The avalanche was released on 11 April 1998 after a heavy snowstorm. Under its impact, the bridge girder collapsed in two pieces which remained connected by the unbroken tendons only, and descended 120m. No detailed data of the avalanche event could be gathered since the Lukmanier pass road was permanently closed in winter and the destruction was only discovered some days after the event. During the 3 days before the catastrophic failure, nearby snow observation stations measured a total snow-depth increase of 80 cm. Because of the stormy southerly winds it is likely that additional snow masses drifted into the starting zone. The older new-snow layers had not yet consolidated, so the shear failure was probably located in the pre-storm snowpack. A mean fracture depth of 130 cm was assumed. Damages to the vegetation and guard-rails beside the bridge indicated that the avalanche width was about 120 m larger than the bridge width and that the highest avalanche intensity was in the gully and near abutment A (Fig. 2 and 3). The avalanche deposit was estimated to be 100 000m3. Traces and damages observed revealed the avalanche to be a dense-flow avalanche with a small powder part. The return period of the avalanche from 11April 1998 is estimated to be 30 years.

Since construction in 1972 two much larger avalanches had previously impacted the bridge but, surprisingly, no structural damage was observed in these cases (Fig. 3a).

4.3. Back-calculation of the destructive avalanche

Using the avalanche dynamics program AVAL-1D (Christen and others, 2002), a quasi-one-dimensional, hydraulics-based and depth-averaged continuum model developed at the SLF, the avalanche from 1998 was back-calculated. The exact avalanche release area, the fracture depth and the flow width are unknown and have to be estimated, so the accuracy of the numerical simulation is limited.
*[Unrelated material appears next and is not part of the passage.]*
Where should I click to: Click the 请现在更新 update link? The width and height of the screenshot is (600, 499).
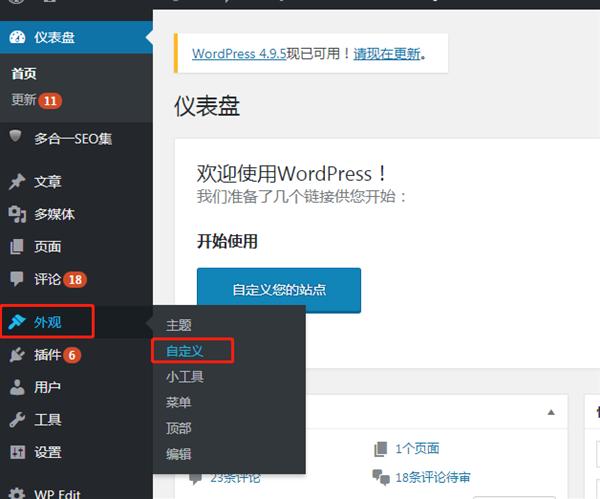point(387,54)
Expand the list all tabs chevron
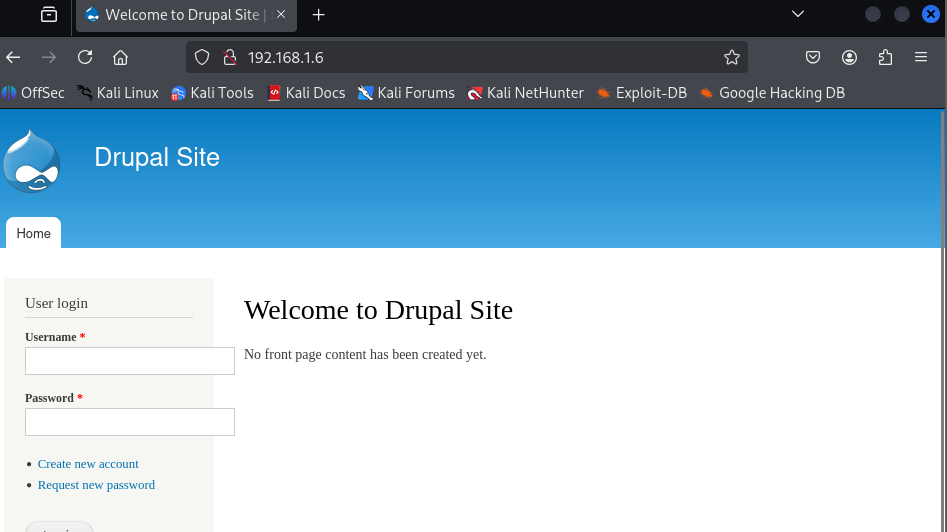Viewport: 947px width, 532px height. (797, 14)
With a fracture width of 250 m and a fracture depth of 1.3 m, the initial volume of the avalanche is 160 000m3. Two profiles were calculated in the lower part of the track (Fig. 1 and 4): with a canalized flow of 40m at the location of the bridge the velocity is 40 ms–1and the flow depth is 6.6 m; for an unconfined flow with a width of 120 m the velocity is 38 ms–1 and the flow depth reduces to 2.7 m.With an assumed flow density of 250 kgm–3, the corresponding impact pressures pN are 400 and 360 kNm–2 respectively.

4.4. Failure analysis

An 11 m long section in the middle of the bridge was completely destroyed, concrete and reinforcement were ripped off and the tendons remained unbroken. The remaining smaller piece A of the broken girder was 11 m long. Piece B was 18 m long. Shear cracks in the hillside web of the box girder of piece A indicated that the highest impact loads must have occurred near abutment A. The following failure mechanism was assumed: Due to the avalanche impact the ultimate load-bearing capacity of the girder was exceeded in the centre of the completely destroyed section at a distance of 15.5m from abutment A. Consequently, a plastic hinge was formed, and the simply supported girder became unstable and collapsed. Pieces A and B could then be pulled easily off the abutments. We assume that piece Awas ripped from the abutment at a high velocity and then pulled down piece B. The fall of piece B was damped a little by piece A, which could explain why piece B sustained less damage (Fig. 3b). Finally, the ruptured girder, comprising the two pieces connected by the tendons only, was swept down the track by the avalanche. Erosion traces in the gully were visible. Damage to the abutments and the bearings was crucial for the evaluation of the failure mode. The thin lateral abutment wing walls showed no signs of damage (Fig. 3c). Therefore, it could be excluded from the analysis that the bridge girder was laterally pushed from the abutments, even though the topography might have favoured a horizontal impact with a subsequent lateral displacement of the bridge girder as the controlling hazard scenario. Concrete spallings at the leading edge of abutments A and B clearly indicate that there was no lateral displacement and that the girder slipped in full over these edges. The following two criteria were considered in determining the ultimate failure load:

Criterion 1: ultimate bending moment of the bridge girder

The computation of the ultimate bending moment of the completely destroyed bridge girder was more complex than initially assumed. Parameters like unsymmetrical bending, second-order stability problems, the assumption of plane sections, insufficient composite of the shear reinforcement or the bondage of the pre-stressed tendons are of importance. The material properties of the concrete and the reinforcement were evaluated in a material-testing laboratory. After 27 years the compressive strength of the concrete was 82 Nmm–2, the mean tensile strength of the reinforcement was 505 Nmm–2and the mean tensile strength of the tendons was 1602 Nmm–2. The section properties were taken from the design documentation of the bridge. The biaxial bending resistance of the bridge was calculated for the cross-section in the middle of the totally destroyed girder section using the cross-section analysis software FAGUS 3 (Cubus AG, 1997). The tendons were assumed to be partially bonded. The ultimate bending moment is shown in Figure 5 in a polar interaction diagram as a function of the impact angle. The bending moment produced by the dead loads was subtracted from the ultimate moment. For an impact angle of 90°, the failure moment My is 55 000 kN m, and for an impact angle of 0° the failure moment Mz is 110 000 kN m. The ultimate failure moment of 153 000 kN m was found for an impact angle of 15°. The bridge girder investigated is less resistant to vertical than to horizontal forces. The ultimate bending moment gives a lower bound for the avalanche impact load.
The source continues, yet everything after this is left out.